Materials and solvents

All chemicals were used as received, unless otherwise stated. Spiro-OMeTAD (sublimated grade) was purchased from Borun New Material Technology Ltd. Bis(trifluoromethane)sulfonimide lithium salt (product number: 449504-50G), DMSO (product number: 276855-250 ml), methanol (product number: 34860-1L-R), and chlorobenzene (product number: 270644-1L) were purchased from Sigma-Aldrich.

Crystallization of spiro-OMeTAD

Spiro-OMeTAD (5 mg) was dissolved in DMSO (5 ml) under stirring in a closed vial (7 ml) at RT, yielding completely transparent solution with light yellowish color. The solution was further cleaned using a syringe filter through a Millipore membrane (100 μm). Then, the filtrated solution was equally divided into five vials (5 ml), and each vial was transferred inside a big vial (20 ml) containing methanol (8 ml). The outer vial was closed tightly, and the system was then transferred into a nitrogen-filled glove box. Slow evaporation of the antisolvent methanol in the solution of spiro-OMeTAD in DMSO (1 mg/ml) triggered the crystallization.

Single-crystal XRD

This characterization was performed at 140 K on a Bruker D8 Venture diffractometer equipped with a PHOTON 100 CMOS detector and Cu Kα monochromated radiation (λ = 1.54178 Å). The unit cell was determined using 9123 reflections. Preliminary temperature-dependent single-crystal XRD measurements at RT and 140 K yielded the same lattice parameters for the as-grown crystal [triclinic, space group P−1 (no. 2), a = 13.66 Å, b = 14.72 Å, c = 17.28 Å, α = 86.23°, β = 68.98°, γ = 80.01°], confirming no crystal structural changes in this temperature range. The crystal structure was refined using SHELXTL software. Detailed refinement parameters are given in the affiliated single crystal .cif file.

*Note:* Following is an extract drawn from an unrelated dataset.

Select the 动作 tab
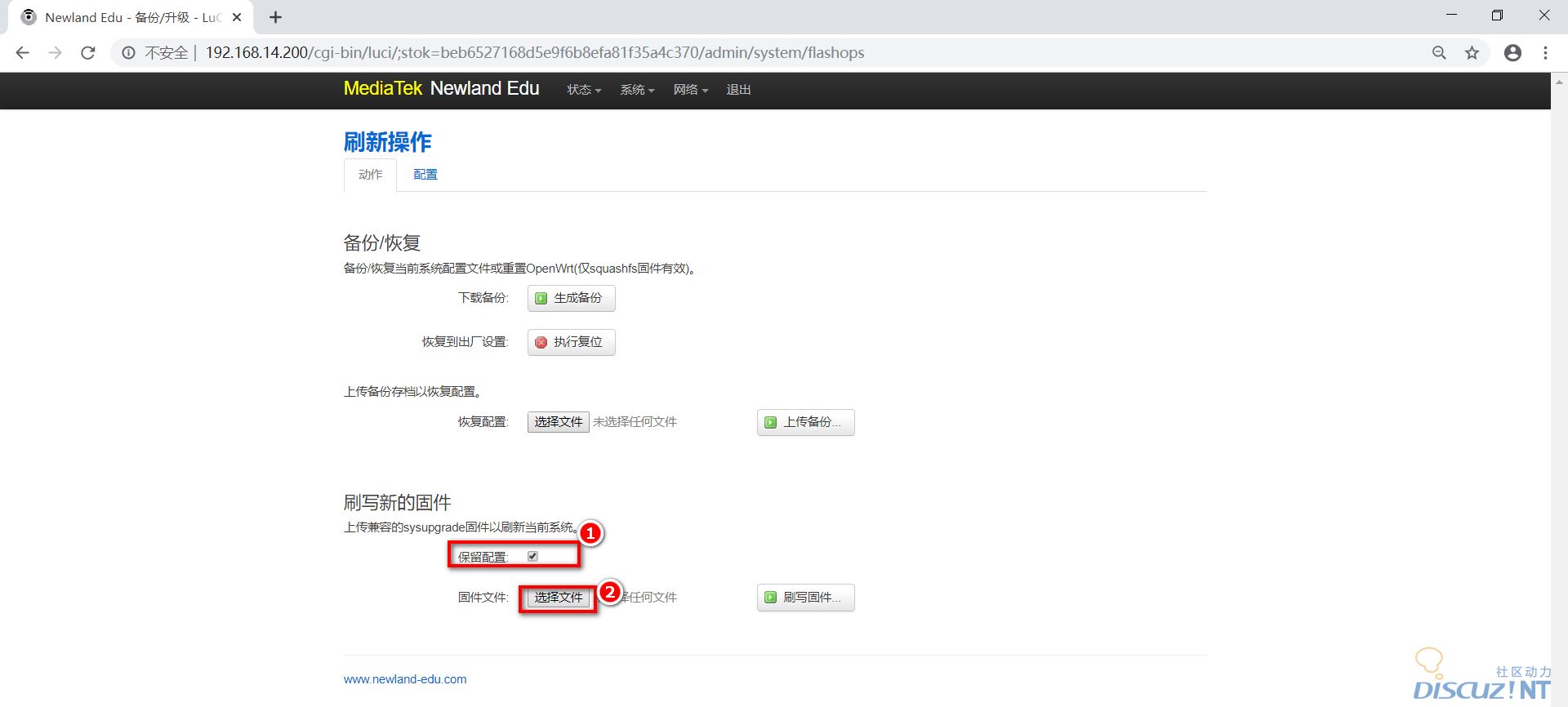This screenshot has width=1568, height=707. point(370,175)
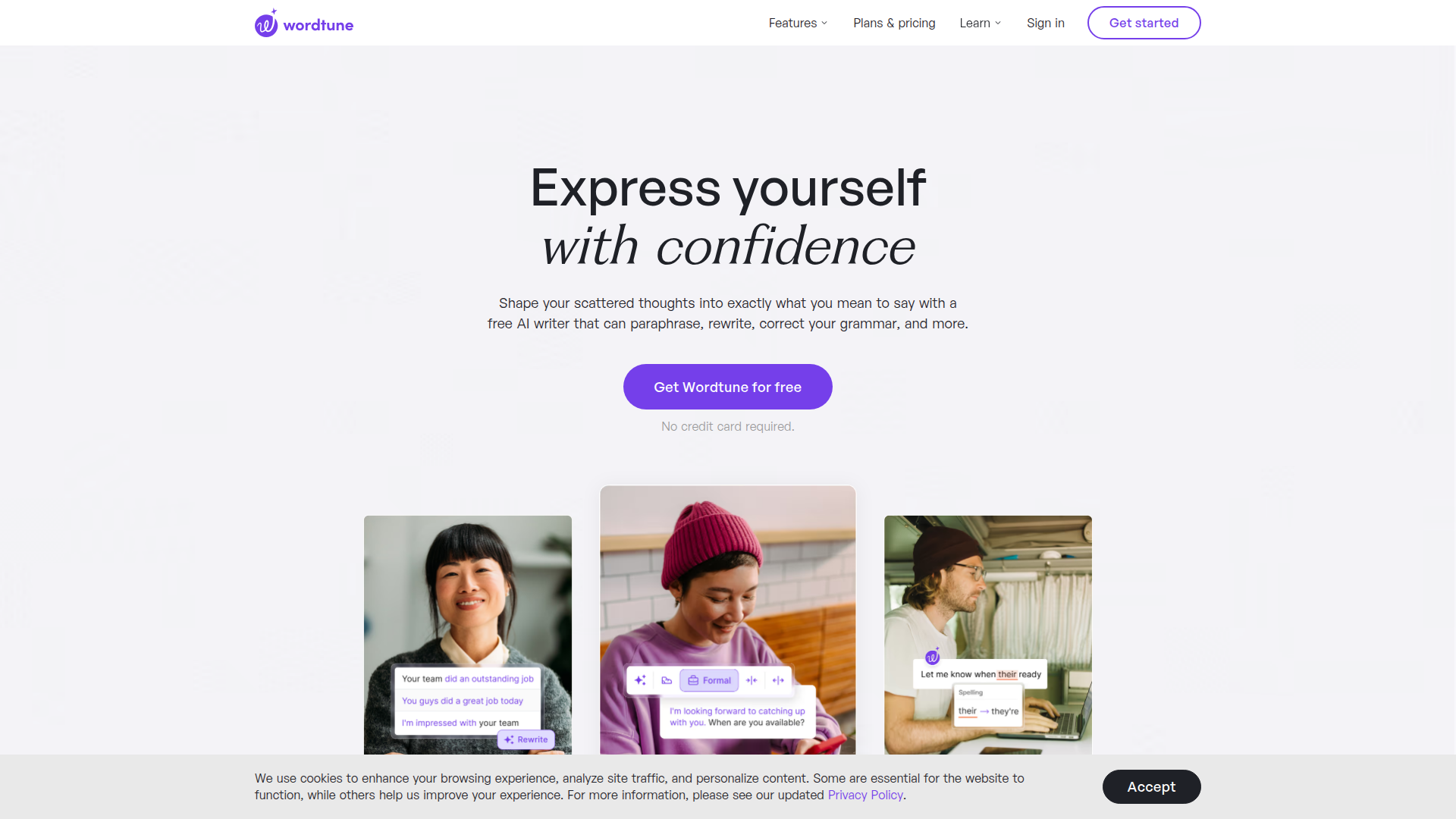
Task: Apply the their to they're spelling correction
Action: (988, 711)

Silicon substrate cleaning

The silicon substrates used for FET devices were treated in a stepwise manner using the following procedures: (i) immersion in sulfuric acid (98%) at 100°C for 2 hours, (ii) thorough cleaning with Milli-Q water, and (iii) treatment with oxygen plasma for 30 min.

Single crystal–based FET device fabrication

The as-grown long sheet–like spiro-OMeTAD single crystals were washed thoroughly with methanol and then transferred directly onto the pretreated silicon substrate. The clustered crystals were separated and laminated on top of the substrate using tweezers. The prelaminated crystal samples were dried under vacuum at 60°C for 4 hours. Finally, predeposited belt-like gold electrodes on the silicon substrate were peeled off and transferred on top of the crystal samples using microprobes. Figure S1 displays a real photograph of the single-crystal FET device taken under an optical microscope. The channel width and channel length were estimated to be 3.15 and 23 μm, respectively.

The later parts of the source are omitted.